Adrian Hill Fine Art Presents:

Sir Alfred Munnings PRA RWS ( 1878 - 1959 )

Biography

Sir Alfred James Munnings was born on 8 October 1878 at Mendham Mill, Mendham, Suffolk, across the River Waveney from Harleston in Norfolk. The second of the four sons of the miller John Munnings (1839–1914), Alfred grew up surrounded by the activity of a busy working mill with horses and horse-drawn carts arriving daily. After leaving Framlingham College at the age of fourteen he was apprenticed to a Norwich printer, designing and drawing advertising posters for the next six years, attending the Norwich School of Art in his spare time.

When his apprenticeship ended, he became a full-time painter. The loss of sight in his right eye in an accident in 1898 did not deflect his determination to paint, and in 1899 two of his pictures were shown at the Royal Academy Summer Exhibition. He painted rural scenes, frequently of subjects such as Gypsies and horses. He was associated with the Newlyn School of painters, and while there met Florence Carter-Wood (1888–1914), a young horsewoman and painter.

They married on 19 January 1912, but she tried to kill herself on their honeymoon and did so in 1914. Munnings bought Castle House, Dedham, in 1919, describing it as ‘the house of my dreams’. He used the house and adjoining studio extensively throughout the rest of his career, and it was opened as the Munnings Art Museum in the early 1960s, after Munnings’s death.
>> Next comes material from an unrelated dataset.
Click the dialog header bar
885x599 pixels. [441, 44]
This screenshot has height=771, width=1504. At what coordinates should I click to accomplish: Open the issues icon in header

Munnings remarried in 1920; his second wife was another horsewoman, Violet McBride (née Haines). There were no children from either marriage. Although his second wife encouraged him to accept commissions from society figures, Munnings became best known for his equine painting: he often depicted horses participating in hunting and racing.

Although he volunteered to join the Army, he was assessed as unfit to fight. In 1917, his participation in the war was limited to a civilian job outside Reading, processing tens of thousands of Canadian horses on route to France — and often to death. Later, he was assigned to one of the horse remount depots on the Western Front. Munnings’s talent was employed as a war artist to the Canadian Cavalry Brigade, under the patronage of Max Aitken, in the latter part of the war.

Munnings was elected president of the Royal Academy of Arts in 1944. He was made a Knight Bachelor in July of the same year and was appointed a Knight Commander of the Royal Victorian Order in the 1947 New Year Honours. His presidency is best known for the valedictory speech he gave in 1949, in which he attacked modernism. The broadcast was heard by millions of listeners to BBC radio. An evidently inebriated Munnings claimed that the work of Cézanne, Matisse, and Picasso had corrupted art. He recalled that Winston Churchill had once said to him, “Alfred, if you met Picasso coming down the street would you join with me in kicking his … something something?” to which Munnings said he replied, “Yes Sir, I would”.

Munnings died at Castle House, Dedham, Essex, on 17 July 1959. His ashes were interred at St Paul’s Cathedral, with an epitaph by John Masefield (‘O friend, how very lovely are the things, The English things, you helped us to perceive’). After his death, his widow turned their house in Dedham into a museum of his work. The village pub in Mendham is named after him, as is a street there.